* LISTA ZADAŃ
A. Przytocz wiernie całą część tekstu o rosyjskich nacjonalistach, od słów „Według eksperta Rosjanie” aż po słowa „ideę systemu narodowo-demokratycznego.”.
B. Napisz, co następuje dalej w tekście o rosyjskich nacjonalistach, zaczynając po jego ostatnim zdaniu.

* FRAGMENT TEKSTU
━━━

Prawicowcy pozornie bez znaczenia
Według najnowszego raportu moskiewskiego Centrum Badań nad Rasizmem (SOWA) ugrupowania skrajnie prawicowe w Rosji nie są dziś bardzo powszechne. Dzieje się tak również dlatego, że Kreml nie toleruje sprzeciwu: uliczne protesty były faktycznie przez długi czas zakazane, rzekomo z powodu koronawirusa, jednak oficjalne zezwolenia na rosyjskie marsze nacjonalistyczne nie są wydawane już od roku 2019. Strona internetowa nacjonalistów „Sputnik i Pogrom” została zablokowana, a jeden z liderów rosyjskich nacjonalistów Dmitrij Diomuszkin trafił do więzienia na ponad dwa lata.
– Chociaż Kreml zdławił prawie wszystkie organizacje nacjonalistyczne, propagowane przez nie idee doskonale odzwierciedlają nastroje Rosjan – mówi Lew Gudkow, szef rosyjskiego „Centrum Lewady”. Ten instytut badania opinii publicznej jest od roku 2016 klasyfikowany przez władze rosyjskie jako tzw. agent zagraniczny.
Według eksperta Rosjanie są w większości wrogo nastawieni wobec osób o innej narodowości. Jako przykład może służyć prawicowa społeczność internetowa „Männerstaat”, która uosabia patriarchalny, nacjonalistyczny światopogląd. Wzbudziła duże zainteresowanie latem 2021 roku, gdy wywołała sprzeciw wobec reklamy azjatyckiej sieci restauracji Tanuki z modelami pochodzenia afrykańskiego i tęczowymi flagami. Same restauracje stały się celem ataków – składano fałszywe zamówienia i wystawiano negatywne recenzje. Były nawet telefony z pogróżkami o podłożeniu bomby.
– To rodzaj nieagresywnego „codziennego rasizmu” – wyjaśnia Lew Gudkow. – To nie są nacjonaliści, którzy propagują wyższość białej rasy. Reprezentują oni ideę systemu narodowo-demokratycznego.
Podzieleni przez wojnę
Panują jednak rozbieżne opinie wobec tego, jak powinno to wyglądać. – Ten podział uniemożliwia nacjonalistom występowanie jako zjednoczony front – tłumaczy Wiera Alperowicz, ekspertka Centrum SOWA i współautorka raportu „Ksenofobia, wolność sumienia i antyekstremizm w Rosji w 2021 roku”.
Jednym z najbardziej znanych prokremlowskich stowarzyszeń nacjonalistycznych jest „grupa sabotażowo-rozpoznawcza 'Rusicz’”, jak sama siebie nazywa. Według Wiery Alperowicz są to neonaziści, którzy używają odpowiednich symboli, w tym swastyki i adekwatnego kodu numerycznego „14/88", który oznacza hołd dla „białej rasy” i Adolfa Hitlera.

━━━

* ZAPISANE DANE
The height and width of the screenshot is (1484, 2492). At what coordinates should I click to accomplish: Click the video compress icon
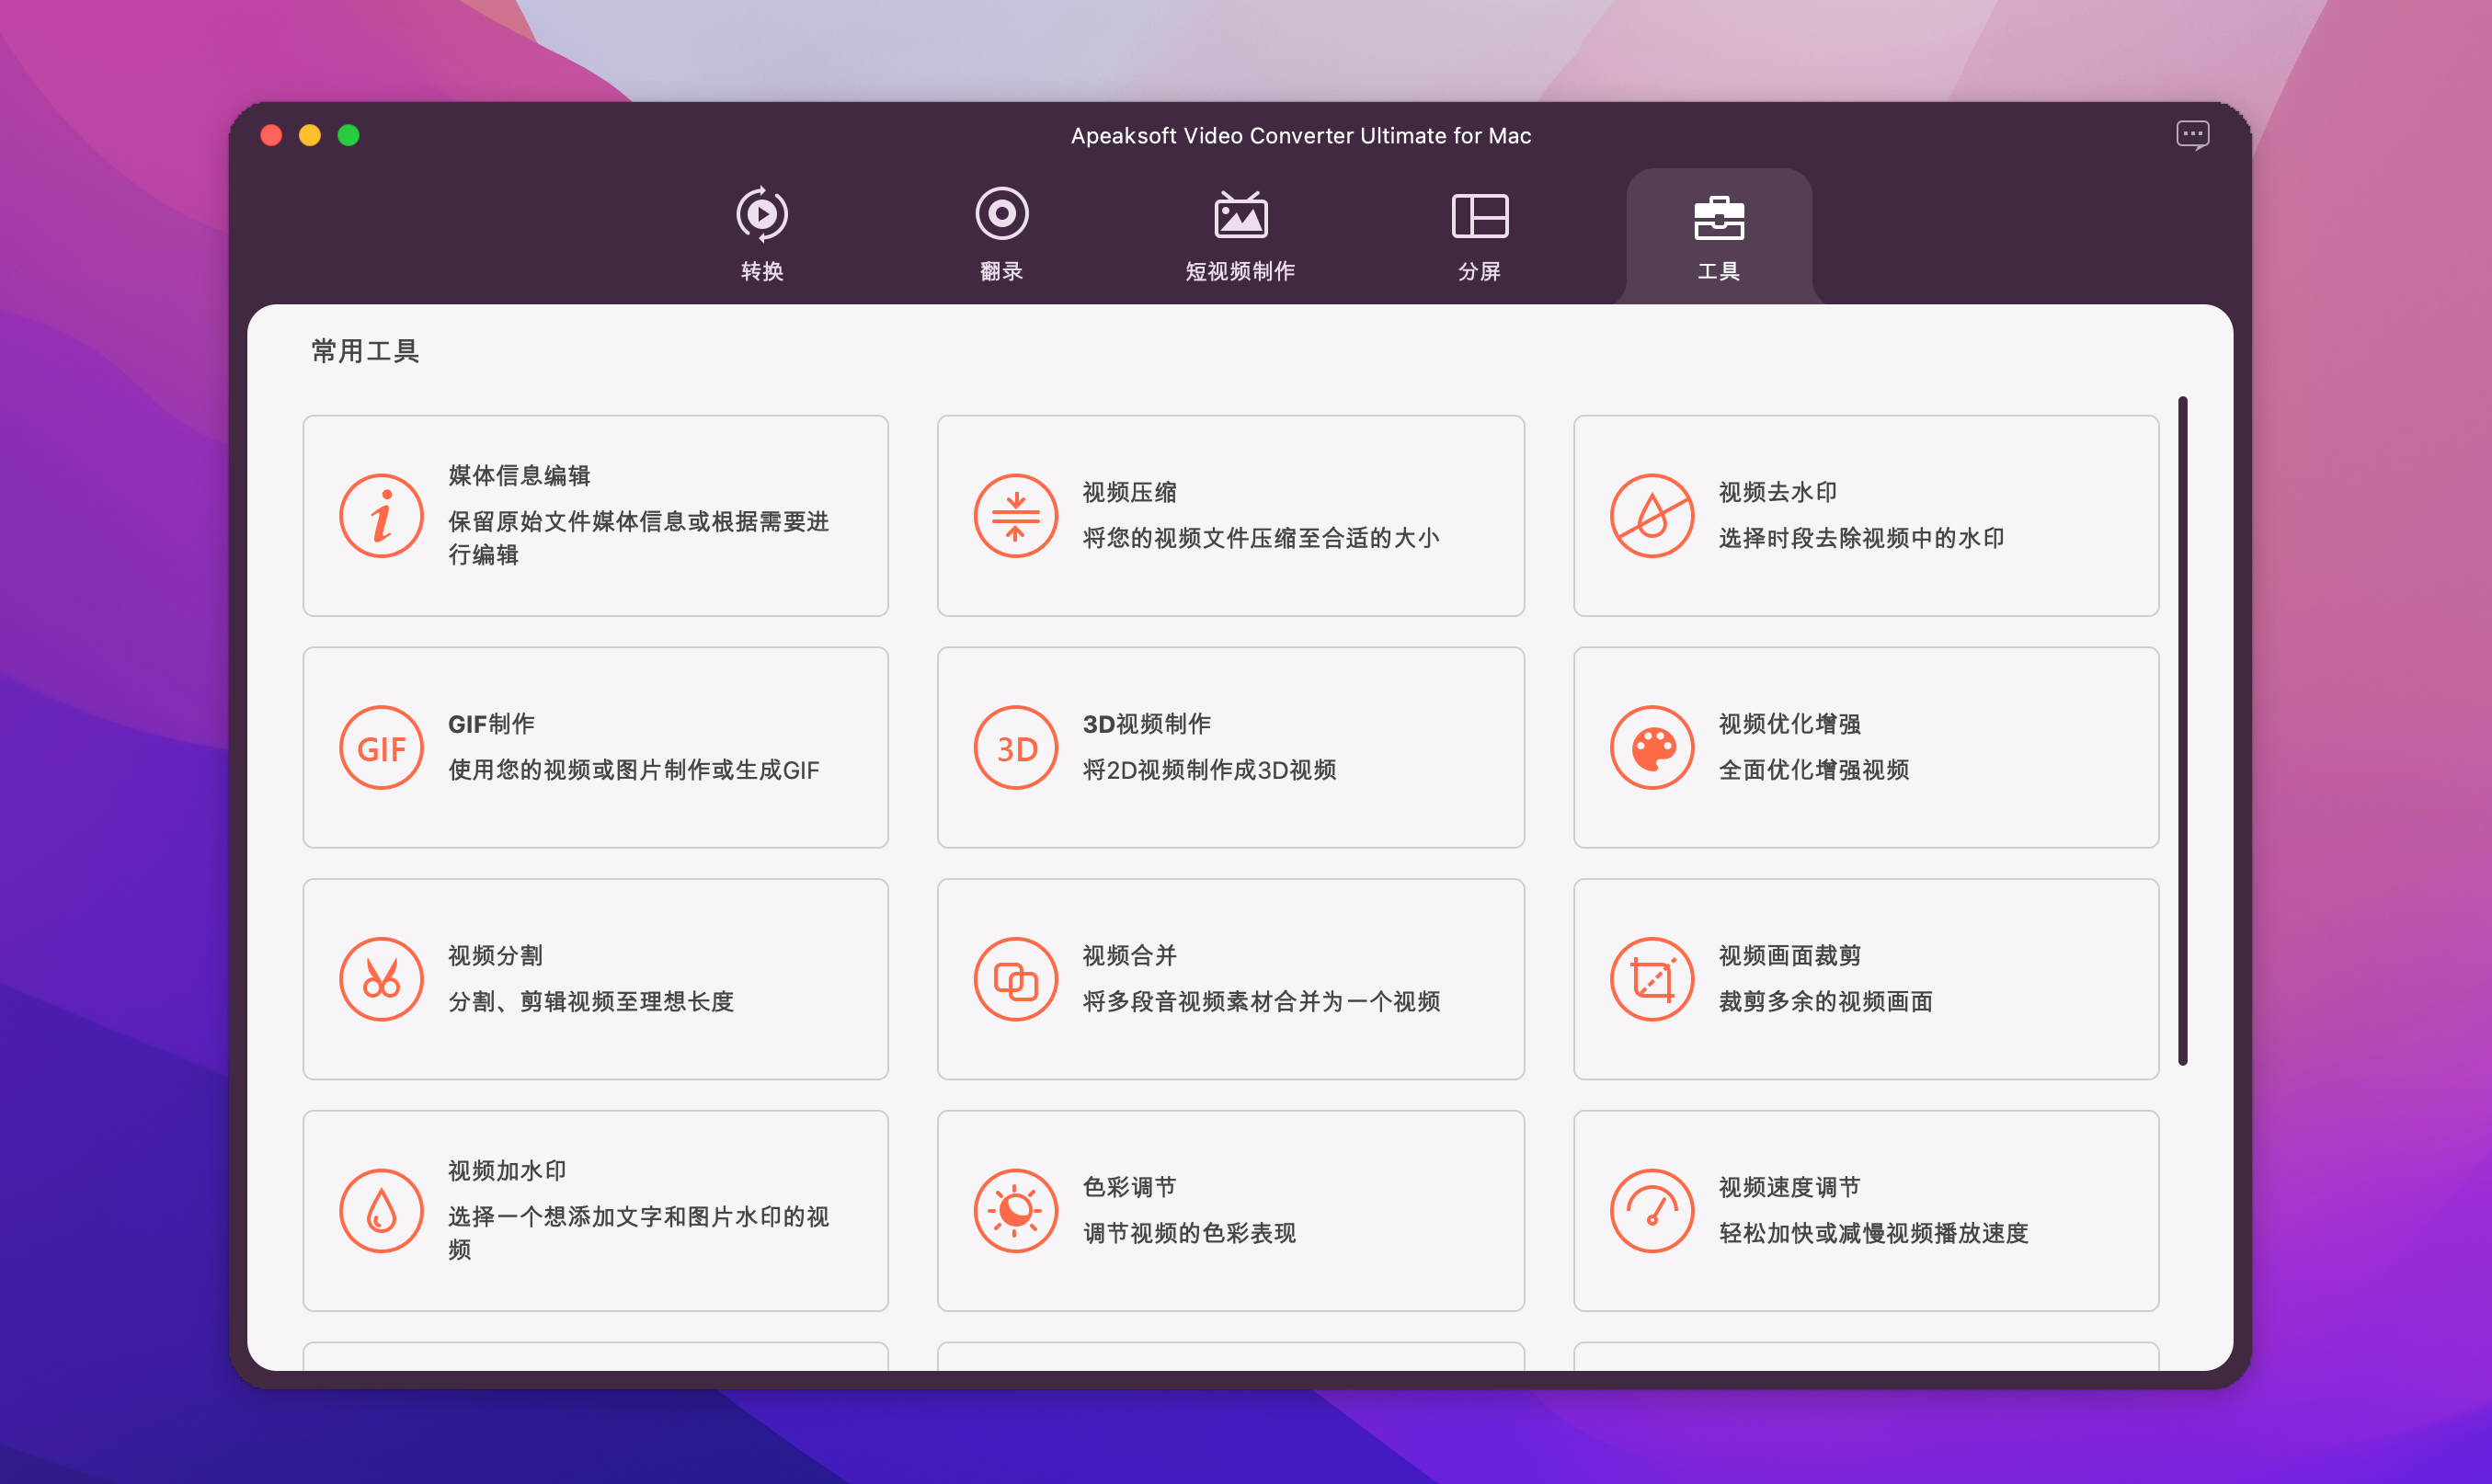click(x=1015, y=516)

━━━

* ODPOWIEDZI
A.
Według eksperta Rosjanie są w większości wrogo nastawieni wobec osób o innej narodowości. Jako przykład może służyć prawicowa społeczność internetowa „Männerstaat”, która uosabia patriarchalny, nacjonalistyczny światopogląd. Wzbudziła duże zainteresowanie latem 2021 roku, gdy wywołała sprzeciw wobec reklamy azjatyckiej sieci restauracji Tanuki z modelami pochodzenia afrykańskiego i tęczowymi flagami. Same restauracje stały się celem ataków – składano fałszywe zamówienia i wystawiano negatywne recenzje. Były nawet telefony z pogróżkami o podłożeniu bomby.
– To rodzaj nieagresywnego „codziennego rasizmu” – wyjaśnia Lew Gudkow. – To nie są nacjonaliści, którzy propagują wyższość białej rasy. Reprezentują oni ideę systemu narodowo-demokratycznego.

B.
W ramach jednostki bojowej „Rusicz” walczy obecnie w Ukrainie kilku członków grupy muzycznej „Russian Banner”. Lider zespołu Jewgienij Dołganow stwierdził w wywiadach, że jego grupa chce propagować idee narodowo-patriotyczne wśród młodzieży. W związku z oskarżeniami o neonazizm i faszyzm zacytował dla DW fragment swojego „tekstu programowego”: „Nie jesteśmy faszystami. Jesteśmy o wiele gorsi. Gorsi dla naszych wrogów! Jesteśmy normalnymi mężczyznami i kobietami, którzy chcą żyć w swoim kraju i wychowywać dzieci (chłopców i dziewczynki) zgodnie ze swoimi tradycjami”.
Jewgienij Dołganow uważa, że Rosja poprzez wojnę zapobiega „zmuszaniu Rosjan w Ukrainie do przyjęcia fałszywej, ukraińskiej, rusofobicznej tożsamości”. Według Dołganowa celem ruchu prawicowego jest „walka z niesprawiedliwością, wymiana ludności i dobrobyt”. Wszystko to można wyrazić za pomocą „wielkiego zdania”: „Dla przyszłości naszej i naszych białych dzieci”.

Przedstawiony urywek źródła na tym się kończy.